Trecho exibido:
-------------------------
Big Brother & the Holding “Companies”
Por João Gualberto Jr.
É possível afirmar que, desde a consolidação da hegemonia global dos Estados Unidos, ao fim da II Guerra Mundial, a influência dessa federação sobre a América do Sul é ostensiva e percebida por ciclos políticos vivenciados pelas nações sul-americanas (no que diz respeito à porção Norte da América Latina, em especial o México, a relação de forças com os EUA é bem mais antiga, próxima geograficamente, conflituosa e, portanto, mais complexa).
Após a “era de ouro” do pós-guerra, o acirramento da Guerra Fria com a União Soviética, principalmente em decorrência da Revolução Cubana de 1959, levou os Estados Unidos a adotarem uma política mais firme na parte Sul do continente. Já não resta questionamento sobre o papel da CIA e da diplomacia de Washington nas instaurações (e no suporte subsequente) dos regimes militares nos países do chamado Cone Sul: a documentação que atesta a Operação Condor no Brasil, no Chile, no Uruguai e na Argentina, confidencial no período, é vastíssima e disponível em vários livros, desde os publicados na década de 1970 até os mais recentes, de Flávio Tavares e a série sobre a ditatura de Elio Gaspari, só para ficar em alguns.
O processo de abertura dos governos militares também se deu de forma sincronizada, o que atestou o desinteresse norte-americano pela perpetuação dos regimes autoritários e a consolidação dos EUA como “a” potência global – a União Soviética iria se dissolver pouco tempo depois. Fato é que pareceu não convir, ou não ser mais necessária, a intervenção firme por meio de agentes militares indiretos governando a América do Sul, o que, definitivamente, não deve ser interpretado como enfraquecimento da influência ou abandono dos instrumentos de controle.
O que se evidenciou na região Sul no período de pós-redemocratização, mais ou menos nos últimos 30 anos, são três faces dessa relação geopolítica: a alternância entre ciclos de governos mais liberais/conservadores e outros mais intervencionistas/populares/populistas; a aparente coincidência entre esses ciclos políticos e econômicos (ainda que com alguma defasagem) globais e regionais; e a permanência da presença dos Estados Unidos como ator nessas flutuações políticas.
-------------------------
Entradas exibidas:
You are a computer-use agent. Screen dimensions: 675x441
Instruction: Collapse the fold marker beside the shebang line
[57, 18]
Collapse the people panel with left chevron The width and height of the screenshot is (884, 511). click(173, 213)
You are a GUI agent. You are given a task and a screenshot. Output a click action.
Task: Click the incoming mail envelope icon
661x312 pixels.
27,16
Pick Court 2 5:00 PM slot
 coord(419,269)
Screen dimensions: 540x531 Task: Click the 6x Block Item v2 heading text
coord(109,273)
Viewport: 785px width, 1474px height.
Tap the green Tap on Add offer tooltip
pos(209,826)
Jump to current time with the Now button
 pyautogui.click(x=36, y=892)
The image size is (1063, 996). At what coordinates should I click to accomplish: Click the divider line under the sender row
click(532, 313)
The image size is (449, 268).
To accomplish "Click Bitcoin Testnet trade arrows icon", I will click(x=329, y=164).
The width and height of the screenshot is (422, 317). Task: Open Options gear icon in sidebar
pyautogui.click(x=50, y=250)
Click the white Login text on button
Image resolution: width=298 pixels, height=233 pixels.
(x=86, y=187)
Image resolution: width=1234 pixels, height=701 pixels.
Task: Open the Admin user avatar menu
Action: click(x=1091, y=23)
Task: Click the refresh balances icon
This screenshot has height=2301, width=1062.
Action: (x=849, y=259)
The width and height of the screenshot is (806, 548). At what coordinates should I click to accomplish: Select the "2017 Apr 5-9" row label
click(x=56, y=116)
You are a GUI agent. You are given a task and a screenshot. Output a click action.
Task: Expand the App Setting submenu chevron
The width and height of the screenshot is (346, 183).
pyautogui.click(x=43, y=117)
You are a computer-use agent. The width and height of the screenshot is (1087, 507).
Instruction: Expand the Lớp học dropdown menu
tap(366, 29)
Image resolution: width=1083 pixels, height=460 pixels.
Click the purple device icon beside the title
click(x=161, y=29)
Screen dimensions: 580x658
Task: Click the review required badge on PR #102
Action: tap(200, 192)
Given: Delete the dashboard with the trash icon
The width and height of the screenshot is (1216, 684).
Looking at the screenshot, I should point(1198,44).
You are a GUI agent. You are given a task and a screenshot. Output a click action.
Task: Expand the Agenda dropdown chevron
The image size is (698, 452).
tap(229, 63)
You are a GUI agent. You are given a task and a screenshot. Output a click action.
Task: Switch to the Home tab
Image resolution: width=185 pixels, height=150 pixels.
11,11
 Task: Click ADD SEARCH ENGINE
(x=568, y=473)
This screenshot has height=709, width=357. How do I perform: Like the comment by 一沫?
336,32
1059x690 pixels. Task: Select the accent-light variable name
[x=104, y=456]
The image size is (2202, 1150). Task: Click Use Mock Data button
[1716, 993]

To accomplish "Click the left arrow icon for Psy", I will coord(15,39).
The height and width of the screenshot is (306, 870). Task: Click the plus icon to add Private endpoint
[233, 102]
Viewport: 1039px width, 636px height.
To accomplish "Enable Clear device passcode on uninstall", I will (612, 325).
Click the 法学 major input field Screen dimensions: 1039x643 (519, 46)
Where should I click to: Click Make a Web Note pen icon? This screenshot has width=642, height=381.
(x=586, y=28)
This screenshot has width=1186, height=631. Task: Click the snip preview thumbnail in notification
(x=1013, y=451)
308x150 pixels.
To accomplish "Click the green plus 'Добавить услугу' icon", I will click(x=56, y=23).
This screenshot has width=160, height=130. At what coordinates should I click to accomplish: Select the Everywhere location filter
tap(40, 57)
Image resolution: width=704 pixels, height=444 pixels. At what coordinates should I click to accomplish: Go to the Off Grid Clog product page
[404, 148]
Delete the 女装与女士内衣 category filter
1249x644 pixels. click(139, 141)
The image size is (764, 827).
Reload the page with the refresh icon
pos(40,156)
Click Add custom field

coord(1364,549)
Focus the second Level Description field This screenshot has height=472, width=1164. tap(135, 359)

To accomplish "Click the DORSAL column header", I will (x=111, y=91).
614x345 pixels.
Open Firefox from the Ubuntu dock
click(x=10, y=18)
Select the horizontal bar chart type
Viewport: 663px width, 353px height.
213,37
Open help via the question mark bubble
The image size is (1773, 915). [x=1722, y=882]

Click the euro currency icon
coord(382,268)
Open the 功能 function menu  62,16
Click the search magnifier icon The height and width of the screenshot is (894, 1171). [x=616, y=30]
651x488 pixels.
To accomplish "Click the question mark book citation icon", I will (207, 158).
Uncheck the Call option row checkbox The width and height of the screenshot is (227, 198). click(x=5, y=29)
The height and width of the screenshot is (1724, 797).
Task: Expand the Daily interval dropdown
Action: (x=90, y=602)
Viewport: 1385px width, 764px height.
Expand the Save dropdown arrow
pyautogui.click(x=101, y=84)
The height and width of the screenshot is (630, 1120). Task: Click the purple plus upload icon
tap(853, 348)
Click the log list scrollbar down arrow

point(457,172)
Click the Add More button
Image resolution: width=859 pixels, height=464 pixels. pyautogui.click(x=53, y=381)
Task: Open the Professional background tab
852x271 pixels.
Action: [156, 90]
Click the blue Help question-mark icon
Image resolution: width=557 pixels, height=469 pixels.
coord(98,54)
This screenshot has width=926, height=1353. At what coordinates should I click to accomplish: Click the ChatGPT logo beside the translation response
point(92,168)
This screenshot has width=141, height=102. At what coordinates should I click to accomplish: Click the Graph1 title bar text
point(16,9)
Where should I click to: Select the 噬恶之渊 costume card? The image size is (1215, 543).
-------------------------
Objetivo declarado: Transcreva sem alterações, do texto sobre a influência dos Estados Unidos na América do Sul, o trecho que vai de "O que se evidenciou" até "nessas flutuações políticas.".

Resposta:
O que se evidenciou na região Sul no período de pós-redemocratização, mais ou menos nos últimos 30 anos, são três faces dessa relação geopolítica: a alternância entre ciclos de governos mais liberais/conservadores e outros mais intervencionistas/populares/populistas; a aparente coincidência entre esses ciclos políticos e econômicos (ainda que com alguma defasagem) globais e regionais; e a permanência da presença dos Estados Unidos como ator nessas flutuações políticas.